Stored items
= Beginning of Section =

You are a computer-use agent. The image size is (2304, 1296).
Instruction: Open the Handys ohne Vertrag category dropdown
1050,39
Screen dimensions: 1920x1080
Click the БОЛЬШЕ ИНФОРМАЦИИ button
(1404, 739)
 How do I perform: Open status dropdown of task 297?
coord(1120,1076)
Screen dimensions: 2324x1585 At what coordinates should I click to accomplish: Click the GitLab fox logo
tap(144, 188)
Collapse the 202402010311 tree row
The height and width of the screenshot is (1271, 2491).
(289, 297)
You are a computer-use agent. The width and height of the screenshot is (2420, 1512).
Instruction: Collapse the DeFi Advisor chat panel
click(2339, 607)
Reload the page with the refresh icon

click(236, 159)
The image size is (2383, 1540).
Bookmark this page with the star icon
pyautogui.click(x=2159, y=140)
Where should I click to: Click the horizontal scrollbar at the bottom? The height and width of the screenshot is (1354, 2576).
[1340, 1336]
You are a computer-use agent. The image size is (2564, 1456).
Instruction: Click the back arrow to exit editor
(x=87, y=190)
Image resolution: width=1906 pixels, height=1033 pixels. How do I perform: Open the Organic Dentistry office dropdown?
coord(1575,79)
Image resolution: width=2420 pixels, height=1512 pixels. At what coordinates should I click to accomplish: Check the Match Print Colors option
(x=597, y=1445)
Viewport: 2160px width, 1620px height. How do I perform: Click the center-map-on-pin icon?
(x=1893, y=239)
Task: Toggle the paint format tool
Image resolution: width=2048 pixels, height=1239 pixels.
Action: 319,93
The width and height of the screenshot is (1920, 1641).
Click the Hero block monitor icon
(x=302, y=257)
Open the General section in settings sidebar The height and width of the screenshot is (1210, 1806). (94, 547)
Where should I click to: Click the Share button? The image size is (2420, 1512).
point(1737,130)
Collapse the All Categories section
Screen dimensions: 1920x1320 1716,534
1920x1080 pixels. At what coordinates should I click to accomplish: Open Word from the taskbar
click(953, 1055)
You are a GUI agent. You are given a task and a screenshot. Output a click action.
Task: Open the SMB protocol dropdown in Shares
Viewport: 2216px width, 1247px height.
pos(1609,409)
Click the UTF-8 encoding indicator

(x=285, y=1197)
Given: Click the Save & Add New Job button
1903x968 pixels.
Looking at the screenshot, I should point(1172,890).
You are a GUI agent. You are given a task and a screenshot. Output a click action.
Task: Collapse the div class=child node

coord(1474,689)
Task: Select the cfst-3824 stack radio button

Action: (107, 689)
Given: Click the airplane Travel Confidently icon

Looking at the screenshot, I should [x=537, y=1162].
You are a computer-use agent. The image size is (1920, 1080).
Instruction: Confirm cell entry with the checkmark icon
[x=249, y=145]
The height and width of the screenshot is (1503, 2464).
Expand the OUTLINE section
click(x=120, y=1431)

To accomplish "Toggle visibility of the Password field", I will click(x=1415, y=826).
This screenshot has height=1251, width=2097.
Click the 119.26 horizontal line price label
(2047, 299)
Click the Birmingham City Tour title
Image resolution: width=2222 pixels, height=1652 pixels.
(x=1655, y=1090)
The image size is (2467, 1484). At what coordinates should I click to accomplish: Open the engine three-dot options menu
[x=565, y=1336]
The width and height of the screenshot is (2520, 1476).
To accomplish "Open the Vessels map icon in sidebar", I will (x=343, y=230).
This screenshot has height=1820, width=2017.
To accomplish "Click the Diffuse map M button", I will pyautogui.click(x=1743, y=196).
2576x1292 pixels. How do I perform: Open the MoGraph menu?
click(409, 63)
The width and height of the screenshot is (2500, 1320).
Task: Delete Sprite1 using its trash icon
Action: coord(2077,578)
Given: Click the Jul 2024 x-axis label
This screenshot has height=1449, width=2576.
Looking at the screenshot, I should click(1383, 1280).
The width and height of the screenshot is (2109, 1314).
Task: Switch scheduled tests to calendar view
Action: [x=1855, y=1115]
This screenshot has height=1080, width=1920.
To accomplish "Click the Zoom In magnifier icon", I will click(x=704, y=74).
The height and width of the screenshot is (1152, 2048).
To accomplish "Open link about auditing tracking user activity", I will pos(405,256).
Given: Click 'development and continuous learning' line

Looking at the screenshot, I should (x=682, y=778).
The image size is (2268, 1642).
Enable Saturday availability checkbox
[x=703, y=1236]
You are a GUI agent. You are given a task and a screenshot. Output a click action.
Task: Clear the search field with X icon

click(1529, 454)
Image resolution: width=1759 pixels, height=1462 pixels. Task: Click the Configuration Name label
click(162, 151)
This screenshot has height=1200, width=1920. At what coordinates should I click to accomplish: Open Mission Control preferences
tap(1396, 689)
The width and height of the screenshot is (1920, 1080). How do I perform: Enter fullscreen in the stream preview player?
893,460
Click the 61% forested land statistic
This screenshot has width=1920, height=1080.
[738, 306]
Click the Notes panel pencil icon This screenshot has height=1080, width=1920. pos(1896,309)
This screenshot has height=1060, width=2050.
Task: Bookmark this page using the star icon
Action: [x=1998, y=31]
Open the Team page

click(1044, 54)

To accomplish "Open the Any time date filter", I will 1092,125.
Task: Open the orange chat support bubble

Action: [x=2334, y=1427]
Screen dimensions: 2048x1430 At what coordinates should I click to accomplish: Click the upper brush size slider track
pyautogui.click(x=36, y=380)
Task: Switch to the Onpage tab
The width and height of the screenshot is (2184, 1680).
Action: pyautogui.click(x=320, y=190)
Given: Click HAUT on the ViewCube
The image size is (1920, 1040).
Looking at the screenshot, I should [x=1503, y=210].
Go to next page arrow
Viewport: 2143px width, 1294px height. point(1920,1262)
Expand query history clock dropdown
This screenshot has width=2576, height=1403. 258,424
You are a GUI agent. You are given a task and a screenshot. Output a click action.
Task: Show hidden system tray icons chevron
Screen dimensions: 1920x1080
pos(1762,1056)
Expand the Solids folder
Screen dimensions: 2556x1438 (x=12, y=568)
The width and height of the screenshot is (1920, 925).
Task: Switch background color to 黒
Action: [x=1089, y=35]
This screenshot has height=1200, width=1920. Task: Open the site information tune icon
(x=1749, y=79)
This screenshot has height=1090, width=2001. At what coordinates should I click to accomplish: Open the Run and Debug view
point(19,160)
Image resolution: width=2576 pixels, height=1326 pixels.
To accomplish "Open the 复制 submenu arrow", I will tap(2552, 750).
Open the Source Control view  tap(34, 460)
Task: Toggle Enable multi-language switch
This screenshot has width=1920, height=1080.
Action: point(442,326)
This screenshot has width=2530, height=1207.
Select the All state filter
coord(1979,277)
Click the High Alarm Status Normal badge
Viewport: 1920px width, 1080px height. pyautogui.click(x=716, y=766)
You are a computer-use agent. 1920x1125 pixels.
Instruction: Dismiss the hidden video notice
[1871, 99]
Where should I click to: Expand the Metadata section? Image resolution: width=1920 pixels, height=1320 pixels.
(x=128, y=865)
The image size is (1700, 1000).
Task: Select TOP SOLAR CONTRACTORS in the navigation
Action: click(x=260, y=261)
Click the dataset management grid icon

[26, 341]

= End of Section =

Problem to solve
Nothing should be returned except the lines from the first line of the data above through the line with "Collapse the 202402010311 tree row", each one exact.

Task output
You are a computer-use agent. The image size is (2304, 1296).
Instruction: Open the Handys ohne Vertrag category dropdown
1050,39
Screen dimensions: 1920x1080
Click the БОЛЬШЕ ИНФОРМАЦИИ button
(1404, 739)
 How do I perform: Open status dropdown of task 297?
coord(1120,1076)
Screen dimensions: 2324x1585 At what coordinates should I click to accomplish: Click the GitLab fox logo
tap(144, 188)
Collapse the 202402010311 tree row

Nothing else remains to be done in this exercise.